TRECHO DA FONTE.
______________________________
• LOGO_DRAFTERS_NEGATIVO
  • VBT_LOGO_NEGATIVO
  • Logo

Tatiana Pimenta deixou a engenharia civil para cuidar da saúde mental das empresas: “Não olhar para isso pode custar bem caro”

Maisa Infante - 18 jul 2024
Tatiana Pimenta, CEO da Vittude (crédito: Juliana Frug).
Maisa Infante - 18 jul 2024
COMPARTILHAR

Em 2023, 38% de todas as licenças concedidas pelo INSS foram por causa de transtornos de saúde mental.

Segundo a Organização Mundial de Saúde (OMS), cerca de 18 milhões de brasileiros convivem com o transtorno de ansiedade, o equivalente a 9% da população, o que faz do Brasil o país com o maior número de pessoas ansiosas do mundo.

Para Tatiana Pimenta, 42, CEO da Vittude, por mais que hoje existam inúmeros tratamentos para os transtornos de saúde mental, ainda é uma área cheia de preconceito, medo e vergonha, o que dificulta a aceitação e o cuidado.

“Quando falamos de saúde mental, muita gente pensa em manicômio, camisa de força e pessoas surtando. Elas não pensam em alguém que está trabalhando normalmente e pode estar com alguma disfuncionalidade, bastando um gatilho pra ter algum comprometimento”

A própria Tatiana passou por isso quando viveu uma situação dramática de abuso. “Aquele foi o pior dia da minha vida, mas no dia seguinte eu fui trabalhar como se nada tivesse acontecido. Mas eu estava desatenta, cometi equívocos no envio de propostas, escrevia coisas desconexas.”
______________________________
DADOS DO EXERCÍCIO.
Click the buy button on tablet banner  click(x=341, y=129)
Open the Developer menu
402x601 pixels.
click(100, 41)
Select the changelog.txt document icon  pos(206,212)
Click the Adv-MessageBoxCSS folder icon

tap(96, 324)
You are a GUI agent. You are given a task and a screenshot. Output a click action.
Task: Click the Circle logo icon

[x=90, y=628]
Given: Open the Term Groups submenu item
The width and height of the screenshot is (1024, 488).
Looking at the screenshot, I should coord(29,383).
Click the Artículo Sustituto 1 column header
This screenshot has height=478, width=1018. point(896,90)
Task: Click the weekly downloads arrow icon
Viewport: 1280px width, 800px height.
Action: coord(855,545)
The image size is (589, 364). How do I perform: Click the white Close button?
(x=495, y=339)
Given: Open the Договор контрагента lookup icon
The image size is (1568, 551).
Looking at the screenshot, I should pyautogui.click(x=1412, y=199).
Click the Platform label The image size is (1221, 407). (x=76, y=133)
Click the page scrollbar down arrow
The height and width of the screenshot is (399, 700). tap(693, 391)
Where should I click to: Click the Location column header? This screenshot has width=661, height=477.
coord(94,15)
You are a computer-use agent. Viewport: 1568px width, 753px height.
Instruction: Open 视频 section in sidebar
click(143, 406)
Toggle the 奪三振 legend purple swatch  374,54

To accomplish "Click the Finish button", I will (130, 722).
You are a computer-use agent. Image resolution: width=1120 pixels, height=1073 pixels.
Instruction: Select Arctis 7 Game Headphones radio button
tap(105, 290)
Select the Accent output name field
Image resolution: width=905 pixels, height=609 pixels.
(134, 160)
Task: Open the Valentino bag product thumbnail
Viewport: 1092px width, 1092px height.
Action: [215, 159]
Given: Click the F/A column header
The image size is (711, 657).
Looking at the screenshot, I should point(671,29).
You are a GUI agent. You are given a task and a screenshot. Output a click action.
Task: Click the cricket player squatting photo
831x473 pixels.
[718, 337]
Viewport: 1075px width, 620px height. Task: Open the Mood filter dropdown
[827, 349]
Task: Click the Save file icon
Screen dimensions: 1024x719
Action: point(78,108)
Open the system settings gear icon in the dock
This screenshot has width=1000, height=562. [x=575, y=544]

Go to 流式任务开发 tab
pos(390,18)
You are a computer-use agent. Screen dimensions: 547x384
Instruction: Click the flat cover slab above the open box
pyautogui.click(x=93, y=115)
______________________________
PROBLEMA A RESOLVER. De acordo com o trecho da fonte, qual foi a porcentagem das licenças concedidas pelo INSS em 2023 que se deveu a transtornos de saúde mental?

RESPOSTA AO PROBLEMA. 38% das licenças.